Au fil des années, le microcrédit s’est étendu sur la planète, et il apparaît même aujourd’hui dans les pays développés, alors qu’il s’était concentré jusqu’à présent dans les pays en voie de développement. Ainsi, l’ADIE ou Association pour le Droit à l’Initiative Economique aide des chômeurs à créer leurs activités via des micro crédits, comme l’achat d’un scooter ou encore d’une camionnette, voire de financer l’achat d’un permis de conduire, et ce pour des populations qui se sont vues refuser tout crédit de la part des établissements bancaires. L’un des plus grands économistes français, Jacques Attali, est d’ailleurs à la tête de Planet Finance, fondée en 1998, une structure destinée à aider les microprojets, à travers de l’assistance technique par exemple.
Le micro crédit connaît ses heures de gloire avec l’obtention du Prix Nobel de la Paix par Muhammad Yunus, et par l’Année Internationale du Microcrédit décrétée par les Nations Unis pour 2005. Mais le microcrédit n’est pas exempt de critiques. Les taux d’intérêts sont en effet supérieurs aux taux classiques, et certains n’hésitent pas à critiquer des organismes bancaires qui préfèrent prêter peu à beaucoup de monde mais avec un taux d’intérêts élevés. Le microcrédit profite-t-il de la pauvreté ? Pour certaines banques, oui. Mais c’est loin d’être la majorité des projets mis en place. Ainsi plusieurs centaines de millions d’individus de par le monde ont profité de crédits destinés à financer des microprojets.

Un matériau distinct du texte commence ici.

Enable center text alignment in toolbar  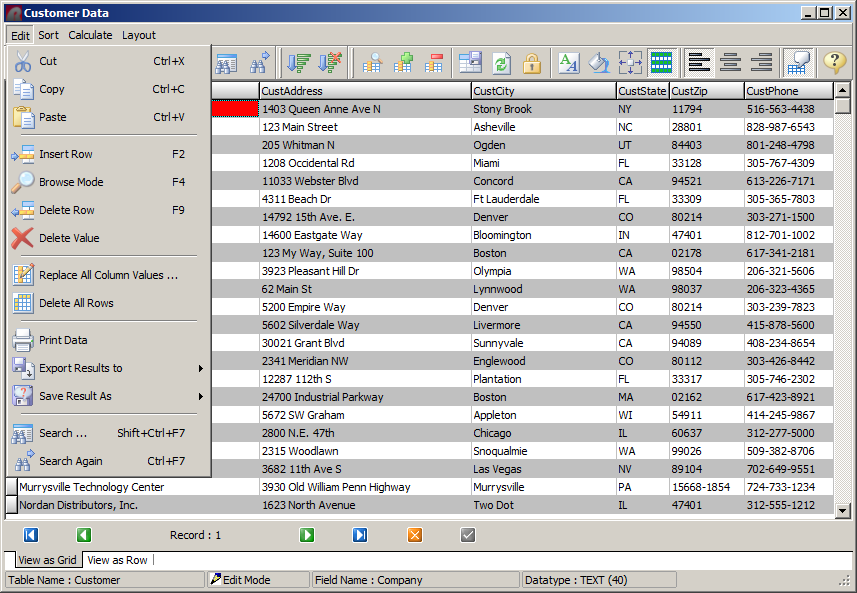(731, 63)
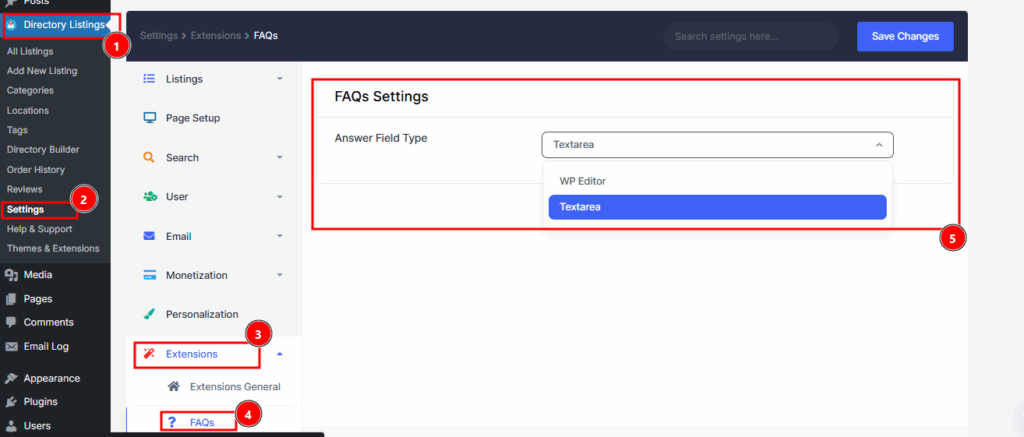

Après plusieurs décennies, les études ont démontré que le microcrédit permettait l’émergence de projets essentiellement au niveau local et qu’il aidait à la diminution de l’écart de revenus entre les hommes et les femmes. Ces dernières étant plus souvent porteuses de microprojets que les hommes. Si vous souhaitez apporter votre pierre à l’édifice du micro crédit, sachez que plusieurs associations comme l’ADIE acceptent les dons.